What is 15% of 550?

15% of 550 is 82.5. This is a good example where a percentage produces a decimal result — and that decimal is meaningful (for money it’s £82.50, not “about £82”). Below you’ll see a fast mental method, a calculator you can reuse, and practical ways to interpret 82.5 in everyday scenarios.

Fifteen percent shows up in discounts, service charges, and commission structures. On a base of 550 the 15% portion is 82.5, which is large enough to feel in a budget, but still easy to compute because 10% of 550 is 55 and 5% is half of that. If you’re comparing nearby totals, you might also check 15% of 500 or 15% of 600.

Rather than giving only a one-line result, this page shows the working so you can reuse it immediately. Once you can do 15% of 550, it’s easy to sense-check totals like 15% of 450 or adjust the same base with a different percentage such as 20% of 550.

Quick Answer

15% of 550 = 82.5

If you were taking 15% off a price of 550, the saving would be 82.5 and the remaining amount would be 467.5. In money terms, that’s £82.50 off and £467.50 remaining — the “.50” is exactly the half-unit created by the 5% step.

Calculator

Use the calculator below to change the percentage or the number and instantly solve a different percentage-of-number problem.

Result: 82.5

Formula used: (percentage ÷ 100) × number

Result Explanation

The result 82.5 is the 15% portion of a total of 550. The “.5” matters in real-life totals: if 550 is a price in pounds, that’s £82.50 (not £82). If it’s minutes, it’s 82.5 minutes — 82 minutes and 30 seconds.

In a discount scenario, 15% off 550 removes 82.5 and leaves 467.5. In a fee scenario, 82.5 is the charge on top of (or taken from) the 550 base, depending on how the fee is applied.

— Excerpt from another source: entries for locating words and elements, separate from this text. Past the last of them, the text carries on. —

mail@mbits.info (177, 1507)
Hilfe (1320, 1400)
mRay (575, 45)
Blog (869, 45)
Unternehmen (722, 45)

Either way, the decimal result is a clue that the calculation involves a half-step when you take 5% of 550.

How It Works

Step 1: Take 10% of 550. That gives 55.

Step 2: Take 5% of 550 by halving 55. That gives 27.5.

Full formula: (15 ÷ 100) × 550 = 82.5

Add the two parts for 15%: 55 + 27.5 = 82.5. The decimal appears because 5% of 550 is half of 10%, and half of 55 is 27.5.

Strategy / Insight

The easiest way to estimate 15% mentally is to split it into 10% + 5%. For 550, 10% is 55 and 5% is 27.5. Add them together and you get 82.5. This shortcut is especially useful when you need a fast estimate without reaching for a calculator.

In real life, 15% comes up often enough that learning this shortcut pays off. It can help you sense-check restaurant tips, promotional discounts, fee percentages, or how much of a budget should be reserved for a particular category.

Common Mistakes

  • Rounding 82.5 to 82 and losing the half-unit (for money, that’s £0.50).
  • Forgetting that “percent” means “per hundred”.
  • Subtracting the percentage amount from the total before answering the actual question.
  • Rounding too early, especially on money calculations.
  • Mixing up “15% of 550” with “increase 550 by 15%” or “550 is what percent of another number”.

Pro Tip

Whenever you see 15%, think “ten percent plus five percent.” It is one of the fastest and most reliable percentage shortcuts, and it works well for prices, fees, savings targets, and everyday estimates.

Examples

Example 1: Discount
If an item costs £550 and the discount is 15%, the saving is £82.5. The discounted price would be £467.5.

Example 2: Budgeting
If you set aside 15% of 550 for tax, savings, marketing, or overheads, the amount allocated would be 82.5.

Related Links

FAQ

What is 15% of 550?

15% of 550 is 82.5.

How do you work out 15% of 550?

Take 10% of 550 (55) and add 5% of 550 (27.5). That totals 82.5.

What is the fastest mental method for 15% of 550?

Find 10% of 550 first, which is 55, then add 5%, which is 27.5. That gives 82.5.